The migration had been happening for centuries and like many global trends it only travels from the abstract to confronting reality when viewed up close, and late on a Sunday I saw it in Farrell Flat.
I’d never been there, but it’s only a short drive from Polish Hill so off we went through Mintaro where the fire bucket was ablaze in the Magpie and Stump beer garden, and past the paddocks, tinting towards green under the winter sky.
With wide streets and snug old homes Farrell Flat is appealing. The primary school is the focal part of town, as schools should be, and the main drag’s inviting with rows of tidy shops sitting under gum trees.

Driving east there’s the tennis courts and golf course. While the fairways need rain, the black scrape of the 18th looks well-used and I peer into the clubhouse window for that wizened knot of golfers clunking their beers together before settling into their post-round ribbing of each other.
However, the school’s shut, permanently. As are the tennis and golf clubs. Every shop in town is empty. On the way in we spot the park where the once-celebrated dog trials were held, but the last of these was in 1996.
We stop to take a photo of a white Nissan Exa. It sits rusting in a yard. Two dogs bark at us. This Exa is missing several panels. I owned one from 1991 until 2003 and at the end my odometer was frozen on 297,000 kilometres.

In the middle of the pub’s front bar is a Harley. On a wall is a sign advertising Eagle Super which was last brewed in the 1990’s. Across from this there’s a montage of old photos featuring 1950’s Hollywood sirens like Marilyn Monroe.
Behind the bar is Chef, the publican. He is a chef by trade and is from Darwin. He owns the Harley, and tells us, “The pub gives me somewhere to live and pays for my food and fuel.” He adds that, “I can go for three or four days and not have a customer.”
I want to offer my sympathy, but more than the wide wooden bar separates us from Chef.
There’s a TV high in a corner however the screen is blank. There’s no music. I order a beer which is a Coopers stubby from the fridge. Kegs are long gone. Claire orders a brandy. It comes in a large tumbler.

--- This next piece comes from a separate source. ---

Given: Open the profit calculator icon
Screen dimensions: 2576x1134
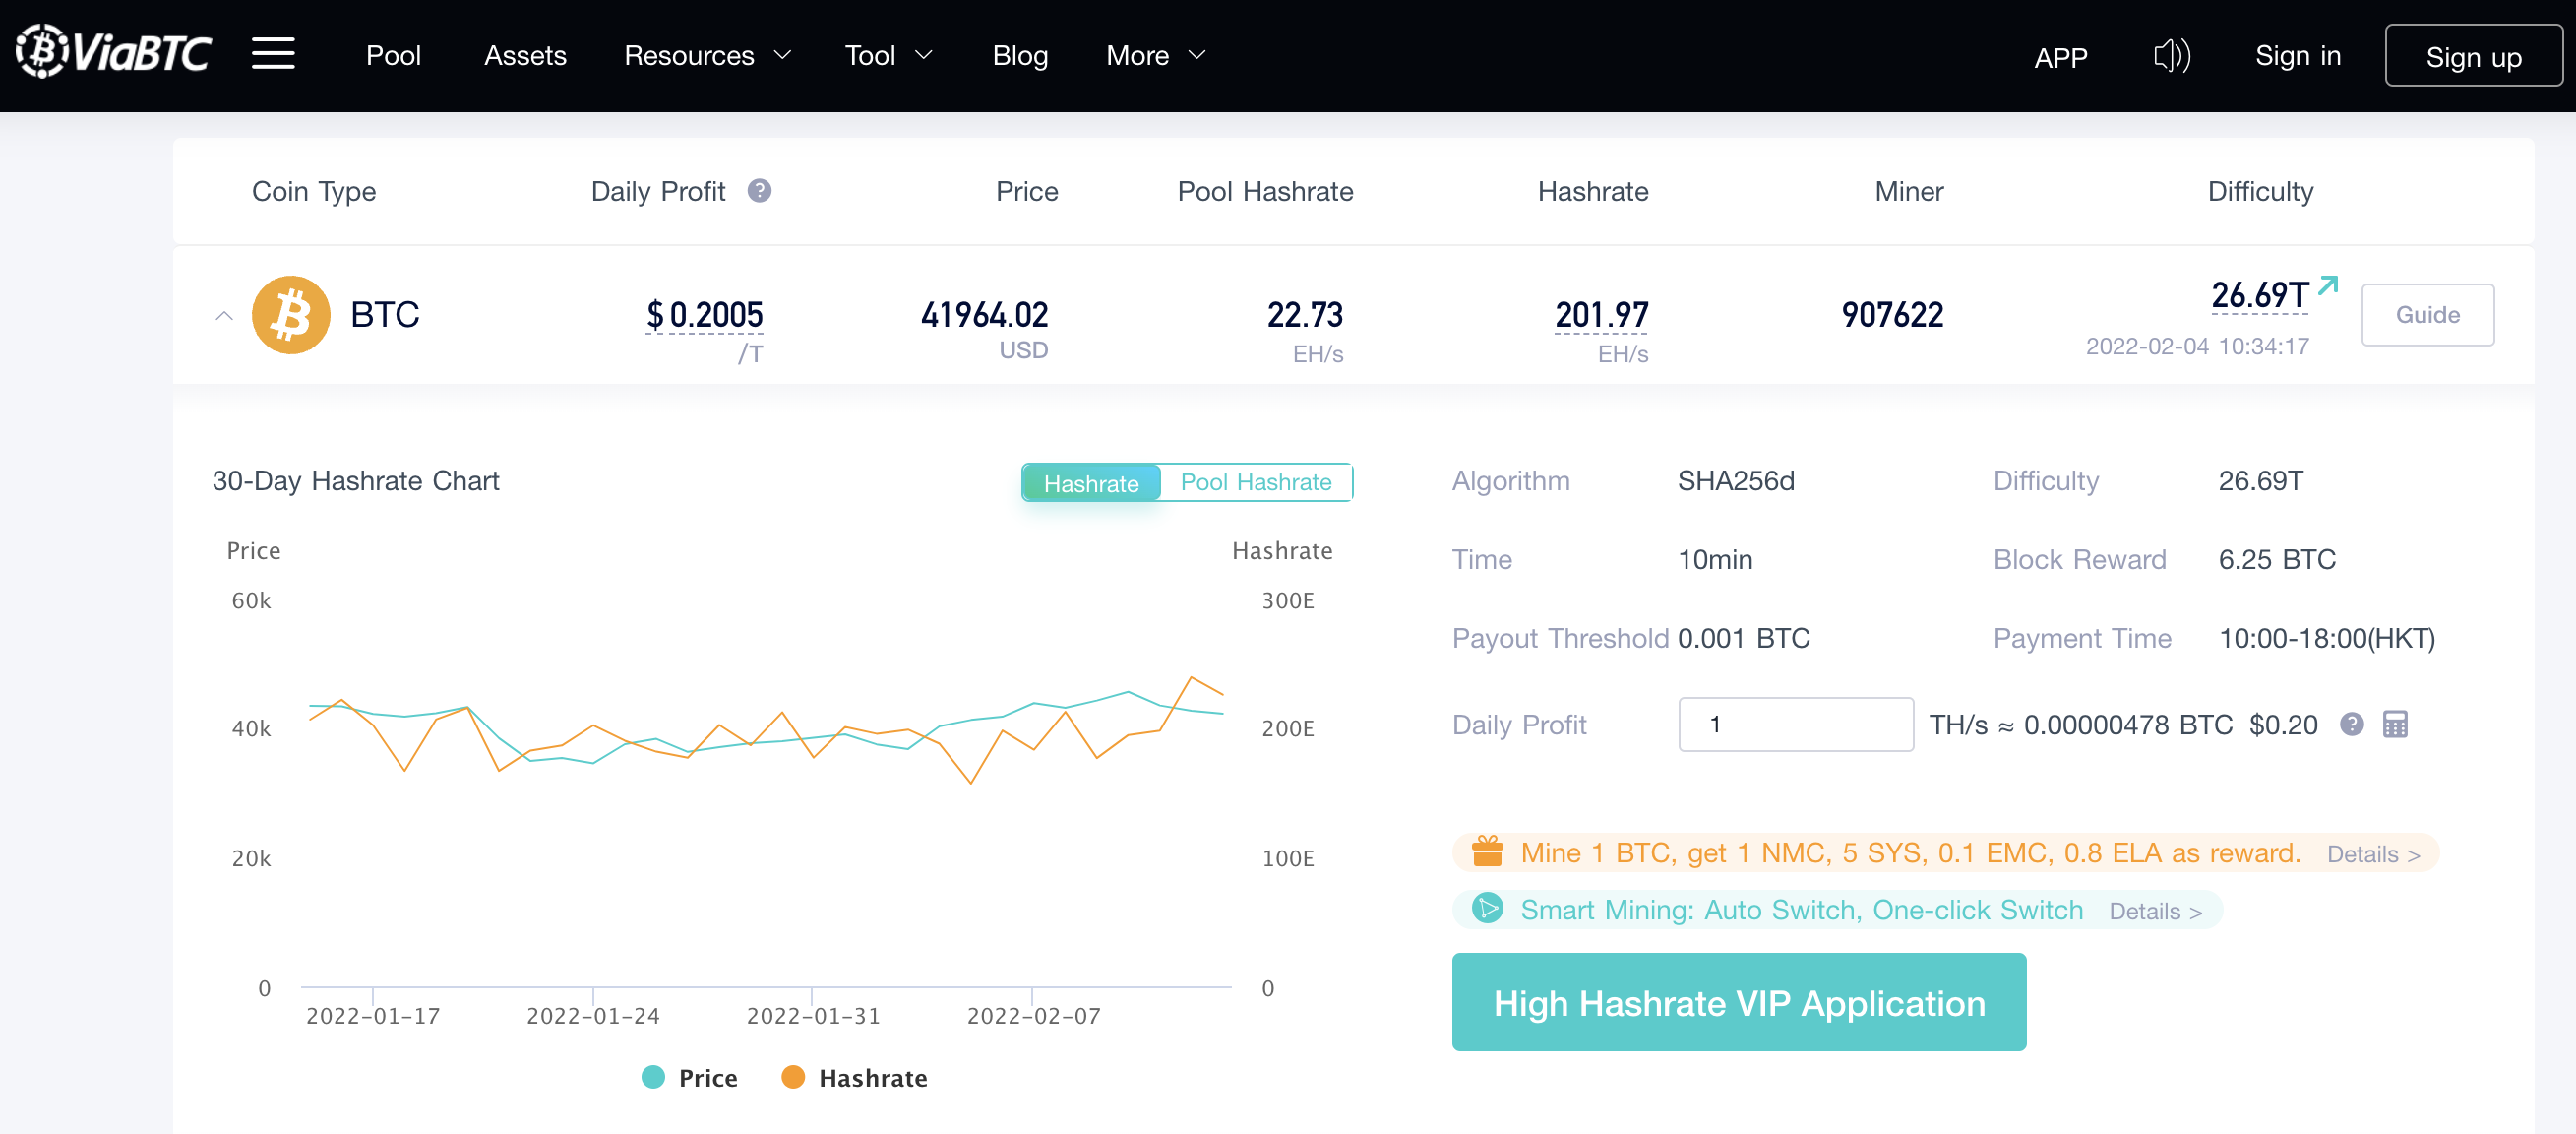Looking at the screenshot, I should pos(2395,724).
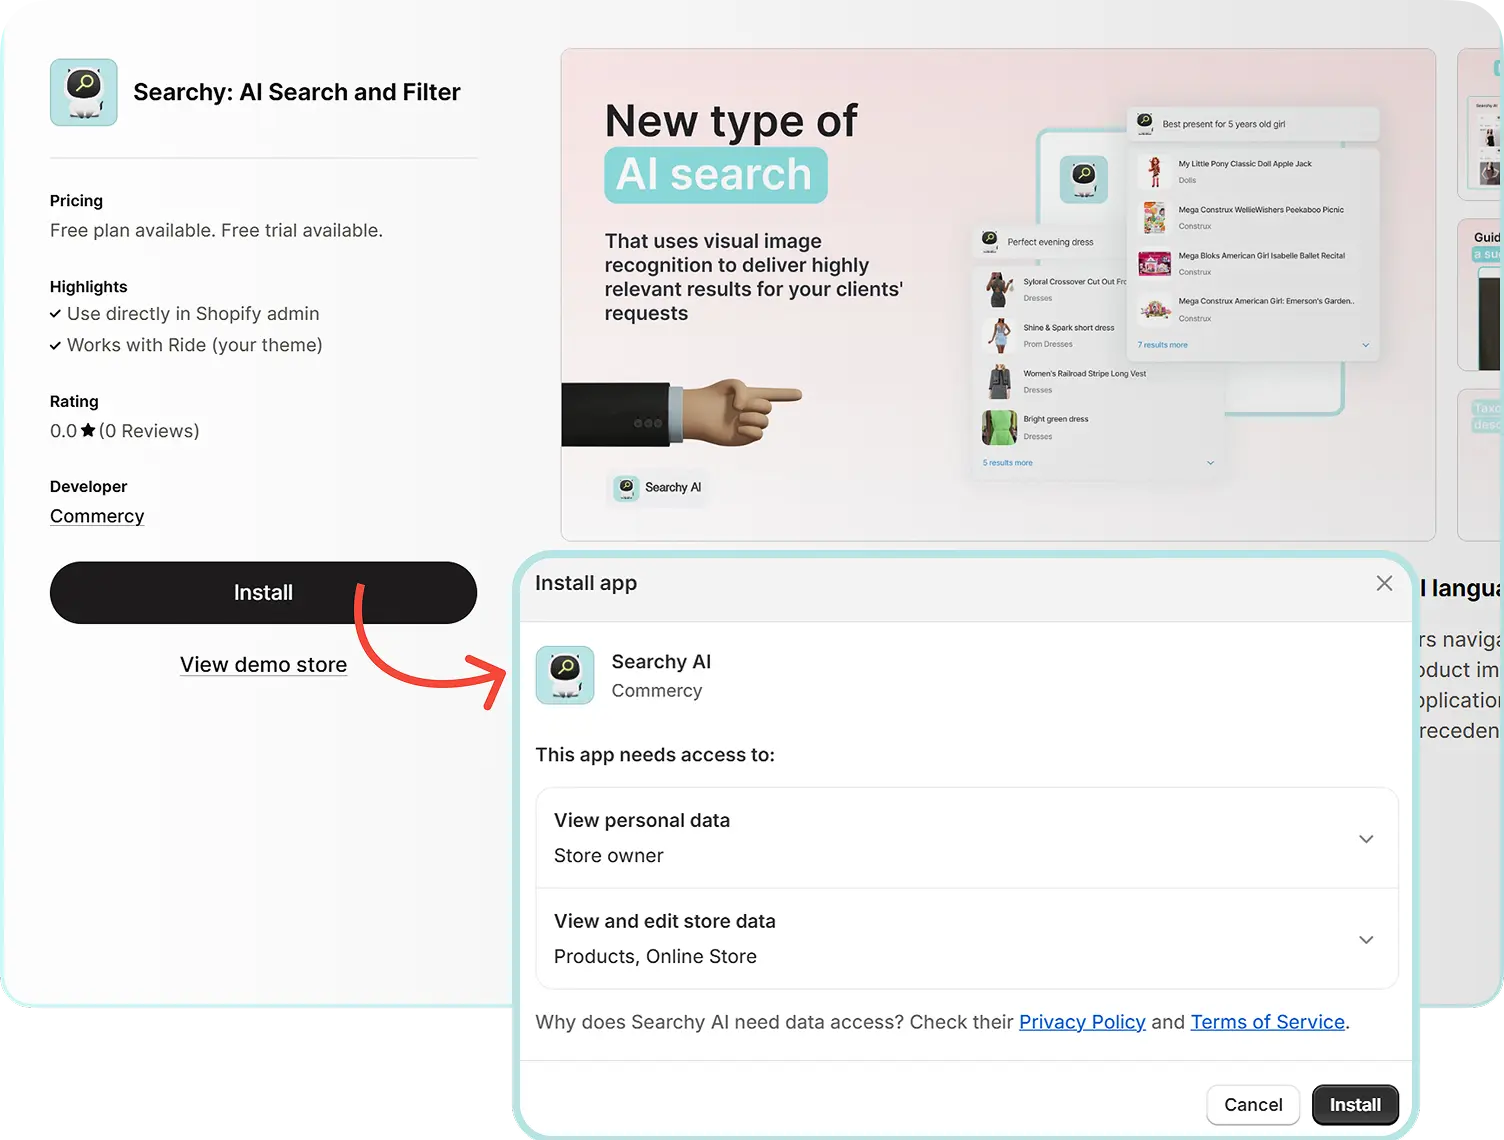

At Chef’s suggestion we tour the pub and various silent sitting rooms as well as the guest bedrooms. Pausing in the large dining room I imagine a far-flung Saturday night with farmers, footballers and young families, all buzzing with laughter and talk of rainfall and the school fête and upcoming weddings. Late on this Sunday it’s dark and still. The fireplaces are cold.
There’s plenty of room for a beer garden too, but I see only weeds and dirt.
Back at the bar another couple is there. We chat about their day in the surrounding wineries like Pikes and Paulettes and where they’re from in Adelaide. Taking advantage of Farrell Flat’s free camping they’ve escaped with the caravan and left their teenage boys at home (one recovering from his private school formal).
Claire buys a bag of chips. Like the town and pub itself Chef seems as if his past was more optimistic than the present. He has a low opinion of the community’s future and its aged citizens.

Mintaro’s Magpie and Stump pub was closed for about a year before the current owners took over and reinvigorated it with spectacular success. Its publican told me that their first June long weekend they did over six hundred meals. It’s now a destination pub.
Drinks done we say our farewells to the campers and to Chef.
Outside in the twilight we take in the Farrell Flat silo art. It depicts a train under full steam as it hurtles along by a wheat crop and under an effervescent, purple sky.
The vitality and hope are striking, and I’d like to think that in this handsome hamlet life might imitate art, but just as with the relentless march of urbanisation, greater forces may have already spoken.